Círculo de la palabra: Healing knowledge and ancestry

 

This session will focus on memory and recognizing our ways of healing from our realities, stories, and memories. This is a guided proposal to exchange on our scars because speaking from there means we have survived barbarism, even when the painful memory remains. It is a proposal that arises from the need to talk about the processes in which the flesh begins to sprout again, aided by other hands that have already healed many wounds, including their own, with plants and vines from the forest, with the songs and stories of our grandfathers and grandmothers. It is a space to recognize and share the tools and knowledge that our ancestors have left us to live in diasporas and situations of oppression.

To this, we invite Maima Elvia who, through the circulo de la palabra (circle of the word), an ancestral technology of the indigenous peoples of Abya Yala, will share her knowledge and wisdom with us. In this circle, we weave words together collectively through oral memory, our spiritualities, and the languages of Mother Earth. We will be giving life to a space of learning and unlearning, of healing with our elders, where through silence, listening, conscious thought, speaking with kindness, and gratitude for all that we receive, we will be in connection with the earth, with the plants, and with ourselves.

The space of the circle is hosted and held by Daniellis Hernandez Calderon. 

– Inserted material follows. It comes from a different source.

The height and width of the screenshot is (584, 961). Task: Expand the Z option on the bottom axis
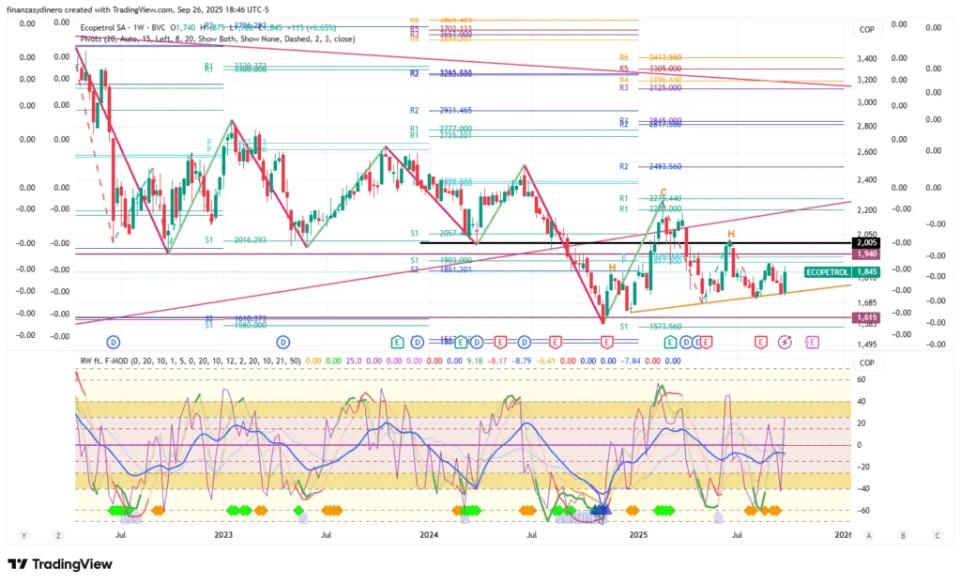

Maima Elvia Descanse Humenda belongs to the original Cofan people located in the Amazonian territory, between the borders of Ecuador and Colombia. Maima Elvia grew up in the jungle of Ecuador in the Chandia na'e "Rio Cristalina" community. Her knowledge of sacred plants and ancestral Cofan medicine was passed down to her from childhood by her grandmothers and grandfathers, her mother Rosita Humenda Lucitante and her father Federico Descanse. Together with her father, she navigated rivers and walked the jungle learning the Cofan spirituality and respect for sacred plants. This legacy of knowledge has accompanied her throughout her life. In her youth, Maima moved to the Cofan community of Santa Rosa de Sucumbios in Colombian territory. There she established her family. In this community she received the teachings of Taita Elías Lucitante and Taita Guillermo Lucitante, who were the highest authorities of this Cofán territory. The older Curacas deposited in Maima the knowledge to safeguard the Cofán thought and culture. Maima Elvia is one of the first women in the Cofán culture to guide spiritual and healing processes with sacred medicines. In the words of the Maima: her knowledge comes from the grandparents of the jungle. Their spirits accompany her and visit her in her dreams to teach her how to treat illnesses of the body, spirit and mind. Through sacred plants, prayers, icaros and rituals.

Daniellis Hernandez Calderon lives and works in Berlin as an artist, activist, and curator. In her work she explores possibilities of reinvention of the past and takes as sensitive material to build her work those memories produced and nourished in the coexistence, solidarity, struggles and resistance of migrated, diasporic and discriminated, but not defeated, bodies. Daniellis earned a BA in Sociology from the University of Havana. In 2007, she graduated from the International Film and television School of San Antonio de los Baños, Cuba as Documentary filmmaker. She also holds a Master in Art in Context by University of Arts, Berlin.